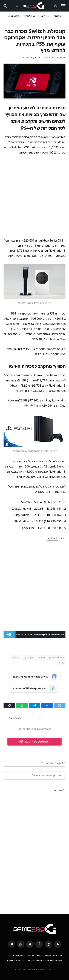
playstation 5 (56, 657)
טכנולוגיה (30, 16)
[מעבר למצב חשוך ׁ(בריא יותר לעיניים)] (56, 6)
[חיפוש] (6, 6)
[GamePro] (30, 6)
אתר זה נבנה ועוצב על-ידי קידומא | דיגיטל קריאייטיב (34, 960)
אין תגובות (28, 57)
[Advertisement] (34, 196)
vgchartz (52, 538)
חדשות (57, 16)
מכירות (15, 657)
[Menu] (63, 6)
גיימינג (44, 16)
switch (41, 657)
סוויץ (61, 662)
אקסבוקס (28, 657)
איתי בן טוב (60, 57)
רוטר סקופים (33, 955)
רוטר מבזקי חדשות (53, 955)
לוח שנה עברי (16, 955)
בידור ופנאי (13, 16)
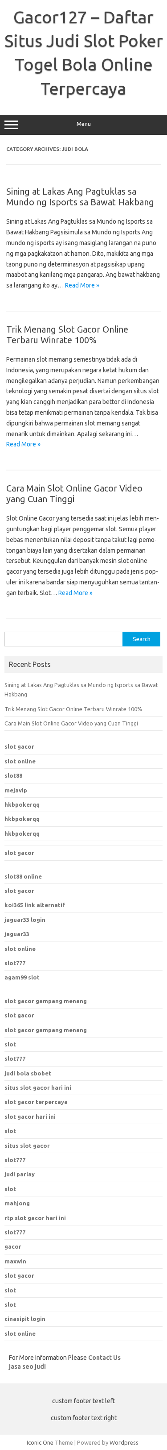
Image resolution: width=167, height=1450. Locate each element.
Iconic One (40, 1442)
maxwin (15, 1261)
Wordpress (124, 1442)
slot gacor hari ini (30, 1116)
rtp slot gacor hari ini (35, 1218)
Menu (84, 124)
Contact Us (104, 1357)
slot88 (13, 775)
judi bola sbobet (27, 1073)
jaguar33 (16, 934)
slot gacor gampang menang (45, 1001)
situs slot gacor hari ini (37, 1087)
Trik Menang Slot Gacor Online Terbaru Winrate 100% (67, 334)
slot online (20, 761)
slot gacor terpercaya (36, 1102)
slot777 (14, 963)
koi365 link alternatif (34, 905)
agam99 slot (22, 977)
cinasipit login (24, 1319)
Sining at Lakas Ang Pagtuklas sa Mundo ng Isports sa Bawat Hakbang (80, 196)
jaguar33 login (24, 920)
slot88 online (23, 876)
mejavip (15, 790)
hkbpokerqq (22, 804)
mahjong (17, 1203)
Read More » (82, 285)
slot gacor (19, 746)
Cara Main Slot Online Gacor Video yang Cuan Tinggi (71, 723)
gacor (12, 1246)
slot (10, 1044)
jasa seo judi (27, 1366)
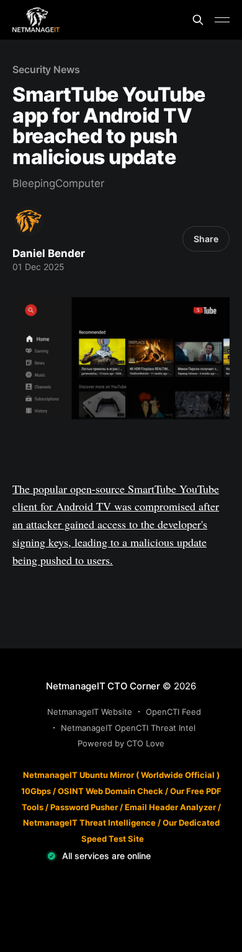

-- Exercise description --
Copy the lines of the listing from the one containing "mejavip (15, 790)" through the end of the listing, inclusive, substituting "Continue Reading" for "Read More" and leaving everything else unchanged. Omit the pictures.

-- Answer below --
mejavip (15, 790)
hkbpokerqq (22, 804)
mahjong (17, 1203)
Continue Reading » (82, 285)
slot gacor (19, 746)
Cara Main Slot Online Gacor Video yang Cuan Tinggi (71, 723)
gacor (12, 1246)
slot (10, 1044)
jasa seo judi (27, 1366)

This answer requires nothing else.